> _Document segment_

To obtain a fluctuating version of the second law of thermodynamics, we first notice that the entropy change associated with the transition from time 0 to \(\tau \), can be split into two contributions

$$\begin{aligned} \Delta S_{\mathrm {tot}} = \Delta S_{\mathrm {sys}} + \Delta S_{\mathrm {env}} \ . \end{aligned}$$
(3)

The first term on the right-hand side of Eq. (3) corresponds to the entropy change of the system due to the evolution of the probability density

$$\begin{aligned} \Delta S_{\mathrm {sys}} = S_{\mathrm {sys}}(\tau ) - S_{\mathrm {sys}}(0) \ , \end{aligned}$$
(4)

where

$$\begin{aligned} S_{\mathrm {sys}}(t) = -k_\mathrm {B}\int \varrho ({\varvec{x}}_t,t) \ln \left( \varrho ({\varvec{x}}_t,t)\right) \mathrm {d}{\varvec{x}}_t\ , \end{aligned}$$

is simply the Gibbs–Shannon entropy with respect to the instantaneous probability density.

The second contribution on the right-hand side of Eq. (3) corresponds to the change of entropy of the environment due to the dissipated heat

$$\begin{aligned} \Delta S_{\mathrm {env}} = \frac{1}{T} \langle Q \rangle \ , \end{aligned}$$
(5)

where \(\langle Q \rangle \) is the mean heat released during the transition.

To obtain the second law, it is expedient to define the current velocity of the process \({\varvec{v}}({\varvec{x}}_t,t)\) [20]. We first note that the instantaneous probability density for a Markov diffusion process can be written as

$$\begin{aligned} \varrho ({\varvec{x}}_t,t) = \langle \delta \left( {\varvec{x}}- {\varvec{x}}_t\right) \rangle \equiv \exp \left( -\frac{R({\varvec{x}}_t,t)}{k_\mathrm {B}T} \right) \ . \end{aligned}$$

Moreover, the Fokker–Planck equation  (2), yielding the evolution of \(\varrho ({\varvec{x}}_t,t)\) can be rewritten as the advection equation

$$\begin{aligned} \partial _t \varrho + \partial _{\varvec{x}}(\varrho {\varvec{v}}) = 0 \ , \end{aligned}$$
(6)

> _Given data_
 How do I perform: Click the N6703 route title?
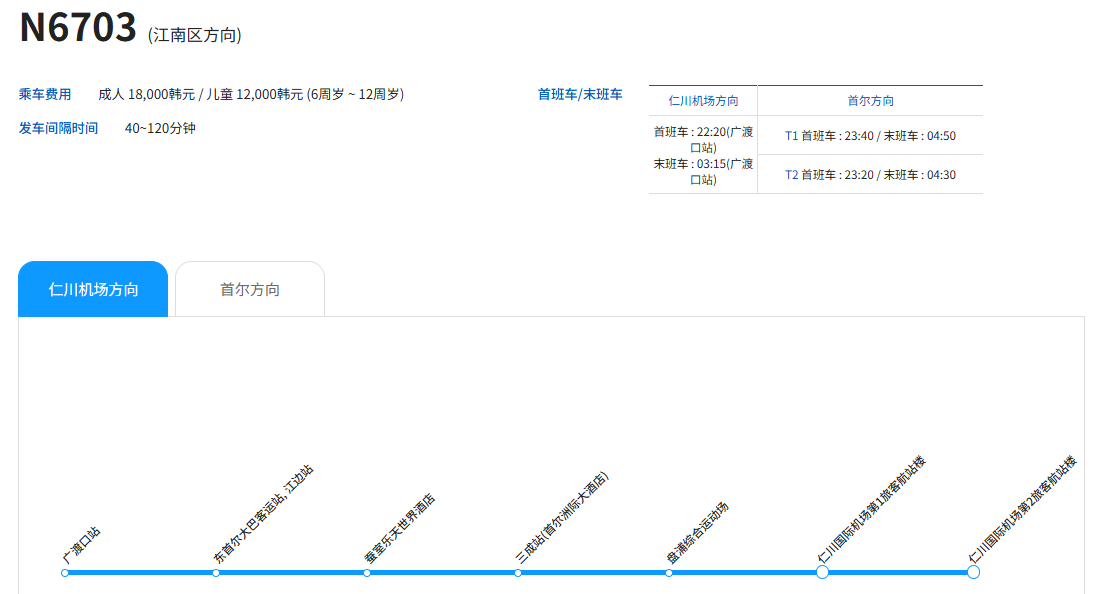tap(78, 28)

> _Written tasks_
1. From the passage on entropy change, repeat the text starting at "The second contribution" and ending at "during the transition.".
2. Answer these questions using the passage on entropy change:
(a) Which two contributions make up the total entropy change?
(b) What name does the passage give to the system entropy defined from the instantaneous probability density?
(c) What kind of equation can the Fokker–Planck equation be rewritten as?
The material has no role in this work.

> _Outputs for the tasks_
1.
The second contribution on the right-hand side of Eq. (3) corresponds to the change of entropy of the environment due to the dissipated heat

$$\begin{aligned} \Delta S_{\mathrm {env}} = \frac{1}{T} \langle Q \rangle \ , \end{aligned}$$
(5)

where \(\langle Q \rangle \) is the mean heat released during the transition.

2.
(a) The entropy change of the system and the entropy change of the environment.
(b) The Gibbs–Shannon entropy.
(c) An advection equation.